Cloud Principles

This post explains some of the cloud pricinples to be utilized when working with Amazon Web Services. Though the references here are for AWS services, pricinples can be used across multiple clouds.

Principles:
– Design for failure and nothing will fail:
  • What happens if a node in your system fails? How do you recognize that failure? How do I replace that node? What kind of scenarios do I have to plan for?
  • What are my single points of failure? If a load balancer is sitting in front of an array of application servers, what if that load balancer fails?
  • If there are master and slaves in your architecture, what if the master node fails? How does the failover occur and how is a new slave instantiated and brought into sync with the master?
  • What happens to my application if the dependent services changes its interface?
  • What if downstream service times out or returns an exception?
  • What if the cache keys grow beyond memory limit of an instance?
Best practice:
  1. Failover gracefully using Elastic IPs: Elastic IP is a static IP that is dynamically re-mappable. You can quickly remap and failover to another set of servers so that your traffic is routed to the new servers. It works great when you want to upgrade from old to new versions or in case of hardware failures
  2. Utilize multiple Availability Zones: Availability Zones are conceptually like logical datacenters. By deploying your architecture to multiple availability zones, you can ensure highly availability. Utilize Amazon RDS Multi-AZ [21] deployment functionality to automatically replicate database updates across multiple Availability Zones.
  3. Maintain an Amazon Machine Image so that you can restore and clone environments very easily in a different Availability Zone; Maintain multiple Database slaves across Availability Zones and setup hot replication.
  4. Utilize Amazon CloudWatch (or various real-time open source monitoring tools) to get more visibility and take appropriate actions in case of hardware failure or performance degradation. Setup an Auto scaling group to maintain a fixed fleet size so that it replaces unhealthy Amazon EC2 instances by new ones.
  5. Utilize Amazon EBS and set up cron jobs so that incremental snapshots are automatically uploaded to Amazon S3 and data is persisted independent of your instances. 
  6. Utilize Amazon RDS and set the retention period for backups, so that it can perform automated backups.
– Decouple your components:
the more loosely coupled the components of the system, the bigger and better it scales.
  • Which business component or feature could be isolated from current monolithic application and can run standalone separately?
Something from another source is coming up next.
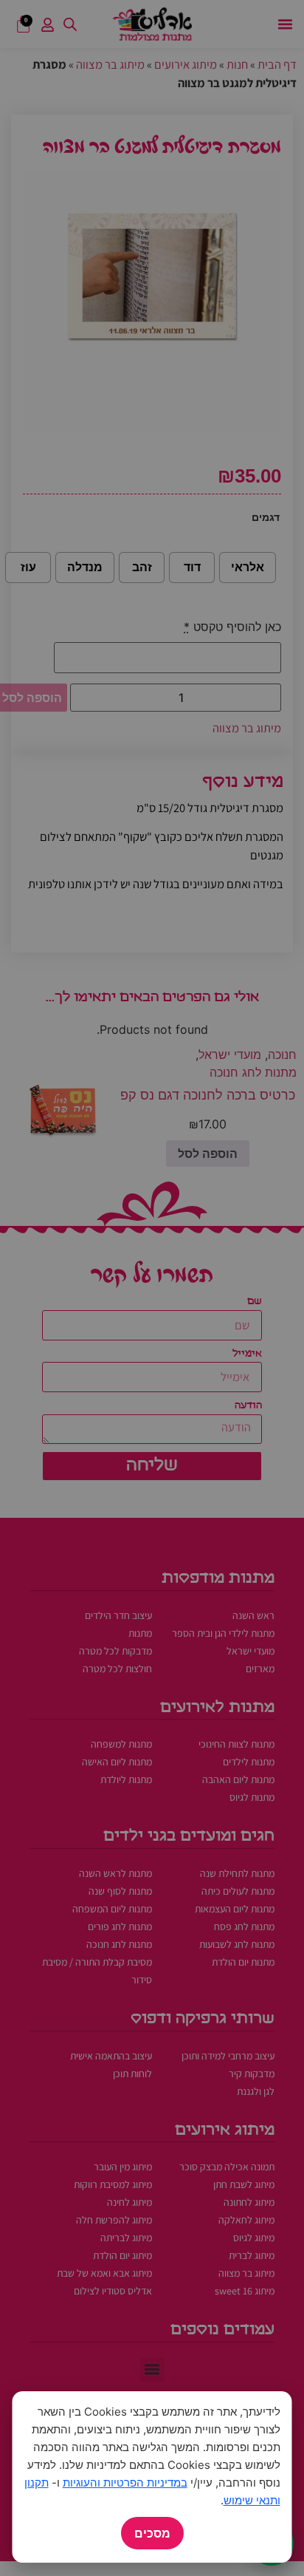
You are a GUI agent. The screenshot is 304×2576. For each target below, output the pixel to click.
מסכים (152, 2533)
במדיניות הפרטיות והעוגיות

  • And then how can I add more instances of that component without breaking my current system and at the same time serve more users?
  • How much effort will it take to encapsulate the component so that it can interact with other components asynchronously?
Best prCTICES:
  1. Use Amazon SQS to isolate components 
  2. Use Amazon SQS as buffers between components
  3. Design every component such that it expose a service interface and is responsible for its own scalability in all appropriate dimensions and interacts with other components asynchronously
  4. Bundle the logical construct of a component into an Amazon Machine Image so that it can be deployed more often 
  5. Make your applications as stateless as possible. Store session state outside of component (in Amazon SimpleDB, if appropriate)
– Implement elasticity
  1. Proactive Cyclic Scaling: Periodic scaling that occurs at fixed interval (daily, weekly, monthly, quarterly)
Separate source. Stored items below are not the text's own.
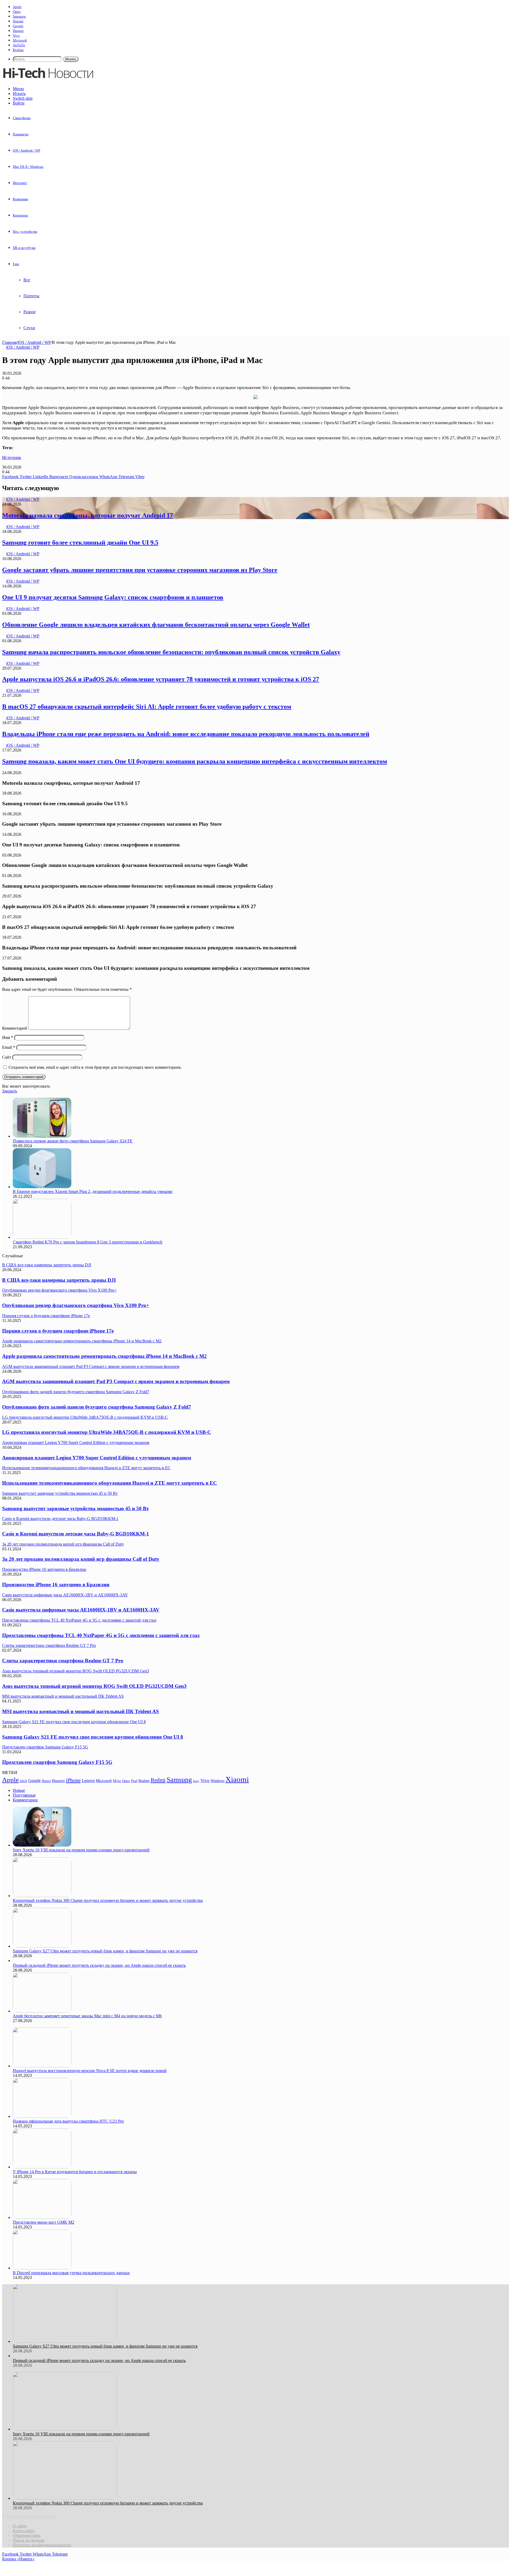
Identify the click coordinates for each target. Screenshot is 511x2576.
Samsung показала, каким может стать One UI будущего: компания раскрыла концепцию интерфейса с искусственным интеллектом (194, 761)
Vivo (16, 35)
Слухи (29, 327)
  2. Proactive Event-based Scaling: Scaling just when you are expecting a big surge of traffic requests due to a scheduled business event (new product launch, marketing campaigns) 
  3. Auto-scaling based on demand. By using a monitoring service, your system can send triggers to take appropriate actions so that it scales up or down based on metrics (utilization of the servers or network i/o, for instance)
Automate Your Infrastructure
  • Create a library of “recipes” – small frequently-used scripts (for installation and configuration)
  • Manage the configuration and deployment process using agents bundled inside an AMI 
  • Bootstrap your instances
Bootstrap Your Instances
  1. Recreate the (Dev, staging, Production) environment with few clicks and minimal effort
  2. More control over your abstract cloud-based resources
  3. Reduce human-induced deployment errors
  4. Create a Self Healing and Self-discoverable environment which is more resilient to hardware failure
Best Practices:
  1. Define Auto-scaling groups for different clusters using the Amazon Auto-scaling feature in Amazon EC2.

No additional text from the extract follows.